The approach I landed on was a deterministic enforcement pipeline that sits between the agent and the MCP server, so every tool call gets checked for things like SSRF (DNS resolve + private IP blocking), credential leakage in outbound params, and path traversal, before the call hits the real server. No LLM in that path, just pattern matching and policy rules, so it adds single-digit ms overhead.
The DevTools case is interesting because the attack surface is the page content itself. A crafted page could inject tool calls via prompt injection. Having the proxy there means even if the agent gets tricked, the exfiltration attempt gets caught at the egress layer.
For example, you can get a markdown out of most OpenAI documentation by appending .md like this: https://developers.openai.com/api/docs/libraries.md
Not definitive, but still useful.
Citation needed.
> The web already went through this evolution once: we went from screen-scraping HTML to structured APIs. Now we're regressing back to scraping because agents need to interact with sites that only have human interfaces.

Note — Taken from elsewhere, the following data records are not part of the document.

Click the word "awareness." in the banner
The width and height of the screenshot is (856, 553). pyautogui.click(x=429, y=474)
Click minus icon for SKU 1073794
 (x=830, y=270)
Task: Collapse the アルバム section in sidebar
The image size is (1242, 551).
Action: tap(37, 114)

To me, sites that "only have human interfaces" are more likely that not be that way totally on purpose, attempting to maximize human retention/engagement and are more likely to require strict anti-bot measures like Proof-of-Work to be usable at all.

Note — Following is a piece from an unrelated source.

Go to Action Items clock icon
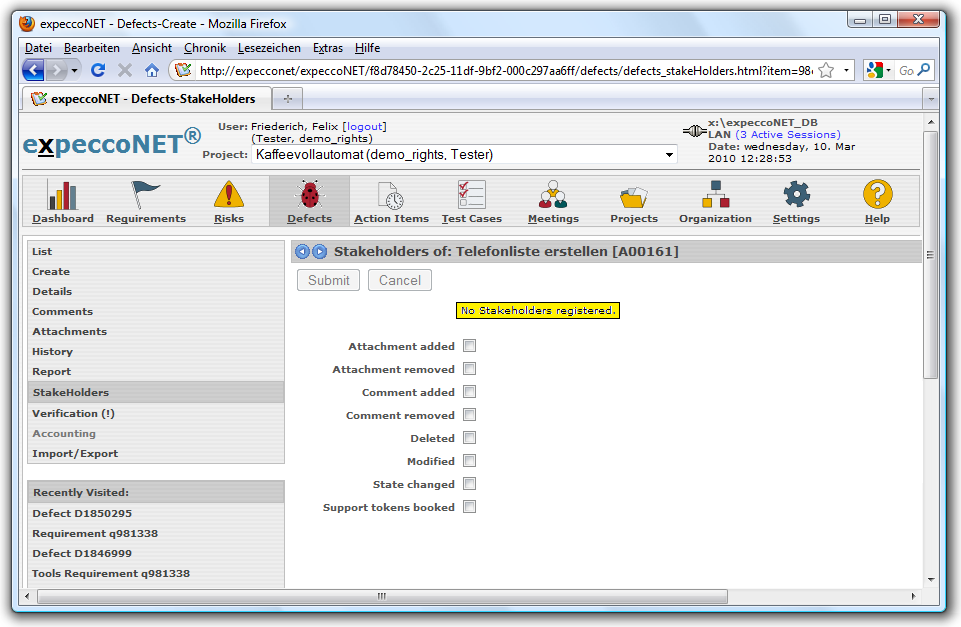961x627 pixels. pos(391,195)
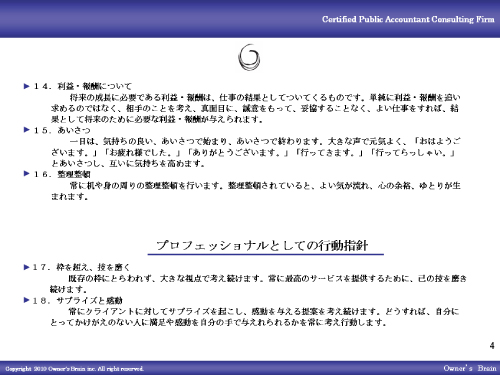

Which is called ARIA and has been a thing forever.
We had this 20 years ago with the Semantic Web movement, XHTML, and microformats. Sadly, it didn't pan out for various reasons, most of them non-technical. There's remnants of it today with RSS feeds, which is either unsupported or badly supported by most web sites.
Once advertising became the dominant business model on the web, it wasn't in publishers' interest to provide a machine-readable format of their content. Adtech corporations took control of the web, and here we are. Nowadays even API access is tightly controlled (see Reddit, Twitter, etc.).
So your idea will never pan out in practice. We'll have to continue to rely on hacks and scraping will continue to be a gray area. These new tools make automated scraping easier, for better or worse, but publishers will find new ways to mitigate it. And so it goes.
Besides, if these new tools are "superintelligent", surely they're able to navigate a web site. Captchas are broken and bot detection algorithms (or "AI" themselves) are unreliable. So I'd say the leverage is on the consumer side, for now.